*WHAT THE TASK REQUIRES*: Where an entry contains a picture, omit the picture and repeat the rest exactly.

--- DATASET CONTENT ---

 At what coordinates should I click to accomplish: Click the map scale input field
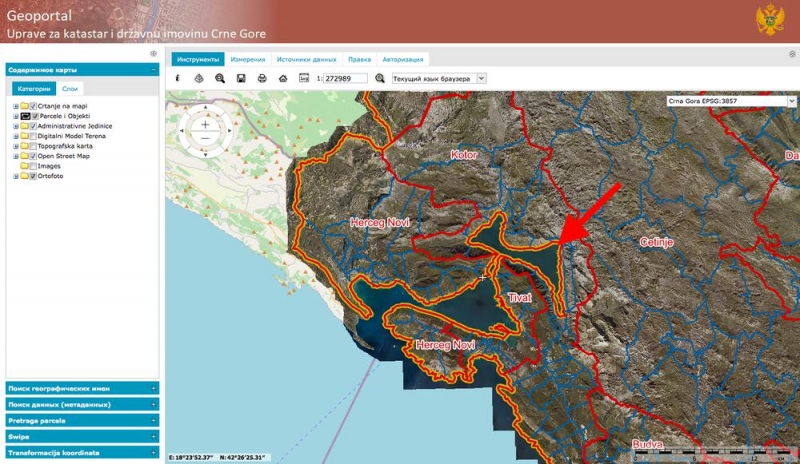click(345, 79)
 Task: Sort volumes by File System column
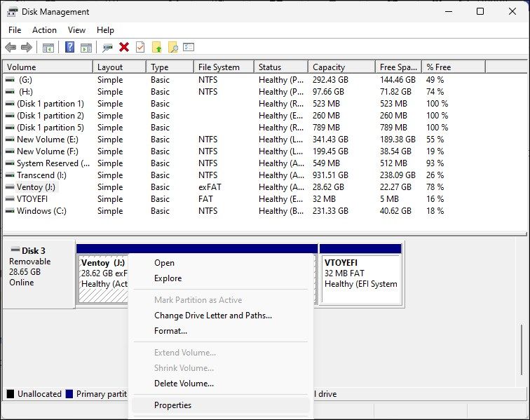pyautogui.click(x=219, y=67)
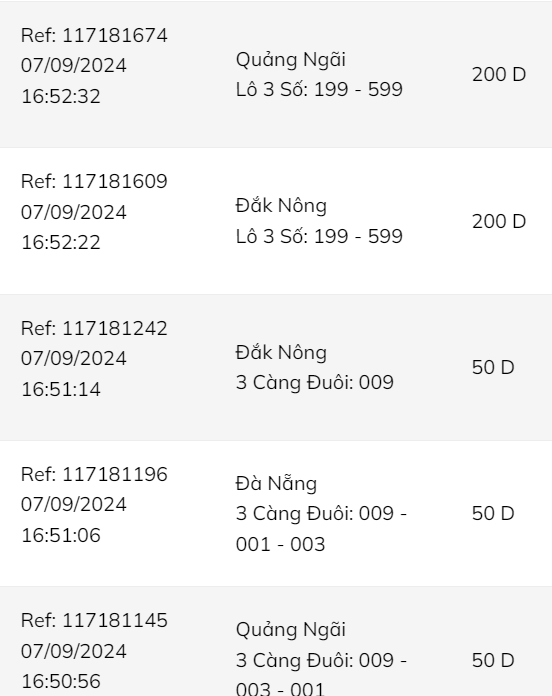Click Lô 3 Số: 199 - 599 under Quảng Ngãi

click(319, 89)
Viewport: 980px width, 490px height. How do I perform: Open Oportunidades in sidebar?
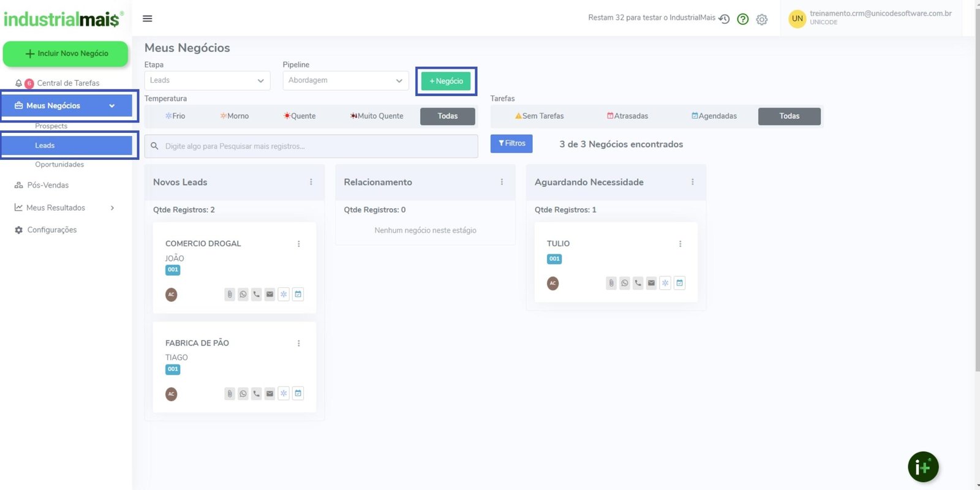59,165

---

*TASK SOLUTION*:
 At what coordinates should I click to accomplish: Click the map scale input field
click(345, 79)
 Task: Sort volumes by File System column
pyautogui.click(x=219, y=67)
Click Lô 3 Số: 199 - 599 under Quảng Ngãi

click(319, 89)
Viewport: 980px width, 490px height. How do I perform: Open Oportunidades in sidebar?
59,165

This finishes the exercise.